The poor result with the third version of the code compiled with gcc gets us back to what I said to start with [and ends this edit]:
As I said to start with, "the only way to know for sure is to test" -- but at least in this limited testing, the multiplication consistently beats the if. There may be some combination of compiler, compiler flags, CPU, data pattern, iteration count, etc., that favors the if over the multiplication -- there's no question that the difference is small enough that a test going the other direction is entirely believable. Nonetheless, I believe that it's a technique worth knowing; for mainstream compilers and CPUs, it seems reasonably effective (though it's certainly more helpful with MSVC than with gcc).

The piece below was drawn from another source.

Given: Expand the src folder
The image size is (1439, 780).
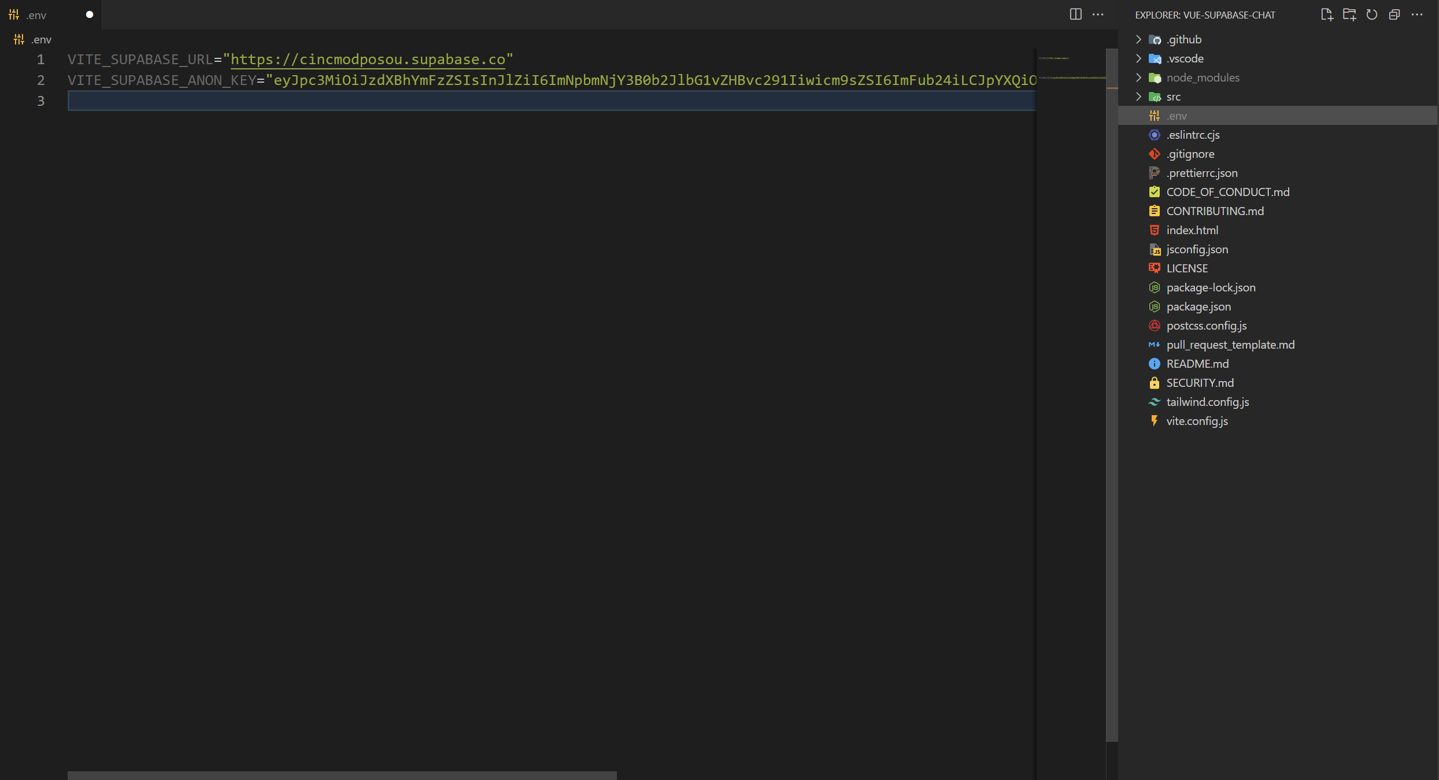Looking at the screenshot, I should point(1173,97).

[resumption of edit2:] the result with gcc using & demonstrates the degree to which 1) micro-optimizations can be/are compiler specific, and 2) how much different real-life results can be from expectations.
Is n^=1 faster than if ( n%2 ) --n; else ++n;? Yes. I wouldn't expect a compiler to optimize that. Since the bitwise operation is so much more succinct, it might be worthwhile to familiarize yourself with XOR and maybe add a comment on that line of code.
If it's really critical to the functionality of your program, it could also be considered a portability issue: if you test on your compiler and it's fast, you would likely be in for a surprise when trying on another compiler. Usually this isn't an issue for algebraic optimizations.
Is x^y faster than x==y? No. Doing things in roundabout ways is generally not good.
A good compiler will optimize n%2 but you can always check the assembly produced to see. If you see divides, start optimizing it yourself because divide is about as slow as it gets.
You should trust your compiler. gcc/++ is the product of years of development and it's capable of doing any optimizations you're probably thinking of doing. And, it's likely that if you start playing around, you'll tamper with it's efforts to optimize your code.
n ^= 1 and n1==n2 are probably the best you can do, but really, if you are after maximum efficiency, don't eyeball the code looking for little things like that.
Here's an example of how to really tune for performance.
Don't expect low level optimizations to help much until sampling has proven they are where you should focus.